Иногда Мотыльку приходилось присутствовать на мероприятиях, таиться молью в тенях скупо освещенного по периметру раззолоченного зала. Однако он явно предпочитал утренние часы, когда люди, никогда не попадавшиеся на глаза вечерним гостям, трудились в переполненном Большом зале длиной тридцать ярдов, словно на одном большом панно: ревели громадные пылесосы, люди на стремянках с помощью тридцатифутовых метелок смахивали паутину с люстр, а полировщики дерева маскировали запахи, оставшиеся с прошлой ночи. Ничего общего с пустынными кабинетами на работе у моего отца. Здесь все скорее напоминало вокзал, где у каждого пассажира – свое направление. Я забирался по узкой металлической лесенке наверх, где висели дуговые лампы – их зажигали для танцев, – и сверху на всех смотрел; а посреди этого огромного человеческого моря высилась фигура Мотылька – он в одиночестве восседал за каким-нибудь из сотни круглых обеденных столов и, наслаждаясь царящим вокруг хаосом, заполнял учетные ведомости, прекрасно представляя, где находится или должен находиться каждый рабочий на всех пяти этажах здания. Все утро он следил за тем, как чистят серебро и украшают торты, как смазывают колеса тележек и двери лифтов, как счищают пушинки и блевотину, как возле каждой раковины кладут по новому куску мыла, а в каждый писсуар – по хлорной таблетке, как поливают тротуар перед входом, как иммигранты выводят на праздничных тортах непривычные английские имена, как крошат кубиками лук, разделывают тесаками свиней – в общем, готовят все, что через двенадцать часов может потребоваться гостям в залах Айвора Новелло или Мигеля Инвернио.

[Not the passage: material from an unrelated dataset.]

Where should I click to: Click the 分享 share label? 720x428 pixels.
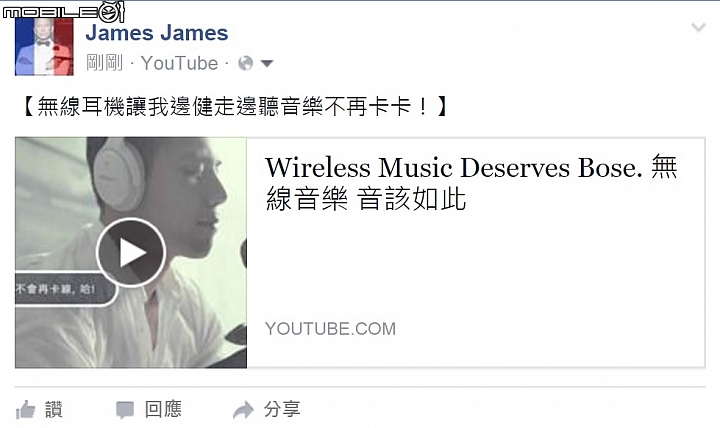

Наружу мы вынырнули ровно в три пополудни. Мотылек исчез, и я возвращался домой один. Иногда вечером его могли срочно вызвать в «Крайтирион», однако чем мой опекун был занят с трех часов дня и до возвращения на Рувини-Гарденс, оставалось загадкой. Многогранный он был человек. Возможно, имелись и другие занятия, которым он изредка посвящал час-другой своего времени? Какая-нибудь почтенная благотворительность, организация беспорядков? Один субъект, которого мы встретили, намекнул, что два дня в неделю после обеда Мотылек работает в Семитско-радикальном международном союзе портных, швей и гладильщиц. Но скорее всего это была такая же легенда, как и про «пожарное наблюдение» во время войны. Теперь-то до меня дошло, что крыша отеля «Гровенор-Хаус» лучше всего подходила для бесперебойной радиосвязи с союзными войсками в Европе за спиной у врага. Там Мотылек с матерью и пересеклись. Однажды нам удалось ухватить обрывки историй об их деятельности на войне, но после отъезда матери Мотылек отдалился и держал язык за зубами.